Prompt:
Your response should give back each record exactly, word for word.

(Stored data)
_ _ _ _ _ _ _

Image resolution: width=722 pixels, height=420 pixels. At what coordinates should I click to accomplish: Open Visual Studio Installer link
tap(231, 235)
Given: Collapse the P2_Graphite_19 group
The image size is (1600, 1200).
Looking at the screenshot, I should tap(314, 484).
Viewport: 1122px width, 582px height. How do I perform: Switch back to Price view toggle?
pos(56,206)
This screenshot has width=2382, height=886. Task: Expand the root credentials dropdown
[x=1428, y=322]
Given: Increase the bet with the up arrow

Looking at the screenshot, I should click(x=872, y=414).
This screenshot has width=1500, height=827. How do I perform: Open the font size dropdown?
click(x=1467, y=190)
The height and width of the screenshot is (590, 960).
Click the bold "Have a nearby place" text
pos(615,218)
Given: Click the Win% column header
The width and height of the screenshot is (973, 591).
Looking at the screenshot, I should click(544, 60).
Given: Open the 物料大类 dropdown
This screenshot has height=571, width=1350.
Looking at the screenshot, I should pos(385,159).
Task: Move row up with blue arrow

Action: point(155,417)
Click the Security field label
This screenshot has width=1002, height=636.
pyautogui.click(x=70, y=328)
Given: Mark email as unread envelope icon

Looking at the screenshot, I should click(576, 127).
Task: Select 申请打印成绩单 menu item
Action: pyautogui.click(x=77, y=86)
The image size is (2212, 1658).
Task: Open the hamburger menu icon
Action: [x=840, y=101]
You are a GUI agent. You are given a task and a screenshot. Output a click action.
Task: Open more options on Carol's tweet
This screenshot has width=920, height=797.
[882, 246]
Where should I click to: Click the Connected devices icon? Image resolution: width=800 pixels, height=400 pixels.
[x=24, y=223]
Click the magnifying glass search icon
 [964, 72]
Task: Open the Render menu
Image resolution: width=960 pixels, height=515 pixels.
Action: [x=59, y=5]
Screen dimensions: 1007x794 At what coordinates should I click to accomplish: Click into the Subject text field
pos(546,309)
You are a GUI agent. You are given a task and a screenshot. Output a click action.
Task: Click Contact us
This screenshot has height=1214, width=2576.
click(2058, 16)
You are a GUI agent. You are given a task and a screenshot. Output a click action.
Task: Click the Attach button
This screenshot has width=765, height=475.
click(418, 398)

_ _ _ _ _ _ _

Exercise solution:
Image resolution: width=722 pixels, height=420 pixels. At what coordinates should I click to accomplish: Open Visual Studio Installer link
tap(231, 235)
Given: Collapse the P2_Graphite_19 group
The image size is (1600, 1200).
Looking at the screenshot, I should tap(314, 484).
Viewport: 1122px width, 582px height. How do I perform: Switch back to Price view toggle?
pos(56,206)
This screenshot has width=2382, height=886. Task: Expand the root credentials dropdown
[x=1428, y=322]
Given: Increase the bet with the up arrow

Looking at the screenshot, I should click(x=872, y=414).
This screenshot has width=1500, height=827. How do I perform: Open the font size dropdown?
click(x=1467, y=190)
The height and width of the screenshot is (590, 960).
Click the bold "Have a nearby place" text
pos(615,218)
Given: Click the Win% column header
The width and height of the screenshot is (973, 591).
Looking at the screenshot, I should click(544, 60).
Given: Open the 物料大类 dropdown
This screenshot has height=571, width=1350.
Looking at the screenshot, I should pos(385,159).
Task: Move row up with blue arrow

Action: point(155,417)
Click the Security field label
This screenshot has width=1002, height=636.
pyautogui.click(x=70, y=328)
Given: Mark email as unread envelope icon

Looking at the screenshot, I should click(576, 127).
Task: Select 申请打印成绩单 menu item
Action: pyautogui.click(x=77, y=86)
The image size is (2212, 1658).
Task: Open the hamburger menu icon
Action: [x=840, y=101]
You are a GUI agent. You are given a task and a screenshot. Output a click action.
Task: Open more options on Carol's tweet
This screenshot has width=920, height=797.
[882, 246]
Where should I click to: Click the Connected devices icon? Image resolution: width=800 pixels, height=400 pixels.
[x=24, y=223]
Click the magnifying glass search icon
 [964, 72]
Task: Open the Render menu
Image resolution: width=960 pixels, height=515 pixels.
Action: [x=59, y=5]
Screen dimensions: 1007x794 At what coordinates should I click to accomplish: Click into the Subject text field
pos(546,309)
You are a GUI agent. You are given a task and a screenshot. Output a click action.
Task: Click Contact us
This screenshot has height=1214, width=2576.
click(2058, 16)
You are a GUI agent. You are given a task and a screenshot. Output a click action.
Task: Click the Attach button
This screenshot has width=765, height=475.
click(418, 398)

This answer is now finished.